Daarnaast dienen jullie zich ook de vraag stellen hoe je als gemeente vrijwilligers aantrekt, zonder dat de organisaties dat als concurrentie beschouwen. Als gemeente heb je immers mogelijkheden om organisaties te versterken in de zoektocht naar vrijwilligers.
De strategische opties van het Gecoördineerd Vlaams Vrijwilligersbeleid kunnen jullie meenemen binnen jullie externe vrijwilligersbeleid:
Om een vrijwilligerswerkbeleid te doen slagen moet je op voorhand aan heel wat zaken denken. Breng deze zes elementen zeker in rekening.
De vraag om werk te maken van een vrijwilligerswerkbeleid vertrekt heel vaak vanuit concrete vragen uit het lokale middenveld naar informatie, aantrekking van vrijwilligers, opportuniteiten om vorming te volgen, middelen om de werking te ondersteunen, inzetten op doelgroepen,… De vraag kan geïnitialiseerd worden uit een adviesraad of vanuit een organisatie die (ook) op lokaal vlak actief is.

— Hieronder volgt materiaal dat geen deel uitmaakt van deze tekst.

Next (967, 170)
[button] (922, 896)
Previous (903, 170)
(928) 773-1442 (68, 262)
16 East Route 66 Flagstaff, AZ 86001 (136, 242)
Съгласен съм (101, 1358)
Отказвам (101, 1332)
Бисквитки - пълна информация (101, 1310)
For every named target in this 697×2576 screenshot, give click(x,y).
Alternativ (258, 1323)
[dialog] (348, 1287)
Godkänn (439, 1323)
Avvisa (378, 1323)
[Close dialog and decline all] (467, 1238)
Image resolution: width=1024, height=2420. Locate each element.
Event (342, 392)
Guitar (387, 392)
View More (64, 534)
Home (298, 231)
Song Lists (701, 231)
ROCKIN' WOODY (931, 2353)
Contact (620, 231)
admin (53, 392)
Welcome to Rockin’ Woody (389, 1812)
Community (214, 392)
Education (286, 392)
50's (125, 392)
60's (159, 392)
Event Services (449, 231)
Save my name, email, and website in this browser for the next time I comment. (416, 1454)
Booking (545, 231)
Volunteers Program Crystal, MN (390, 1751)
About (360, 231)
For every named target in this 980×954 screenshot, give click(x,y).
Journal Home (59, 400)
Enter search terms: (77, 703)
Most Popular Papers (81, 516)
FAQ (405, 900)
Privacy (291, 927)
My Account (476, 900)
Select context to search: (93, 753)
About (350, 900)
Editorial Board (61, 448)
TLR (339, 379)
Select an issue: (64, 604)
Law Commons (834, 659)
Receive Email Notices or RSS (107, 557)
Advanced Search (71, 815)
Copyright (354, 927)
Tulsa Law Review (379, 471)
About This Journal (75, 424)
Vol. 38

We zien dat het opzetten van een extern vrijwilligersbeleid of vrijwilligerswerkbeleid ook geregeld een uitdrukkelijke politieke optie is, op initiatief van een schepen, de burgemeester, het schepencollege of vanuit de gemeenteraad.
Net zoals dat het geval is voor een intern vrijwilligersbeleid, is het creëren van een politiek draagvlak voor de ontwikkeling van een extern vrijwilligersbeleid essentieel. Een lokale overheid die maatregelen treft om het lokale verenigings- en vrijwilligersleven te stimuleren, doet dat vanzelfsprekend met goede intenties, maar zal ervoor moeten zorgen dat de lokale organisaties, verenigingen en initiatieven het niet als een bedreiging of inmenging in hun werk beschouwen.
Hoe tewerk gaan om een politiek draagvlak te creëren?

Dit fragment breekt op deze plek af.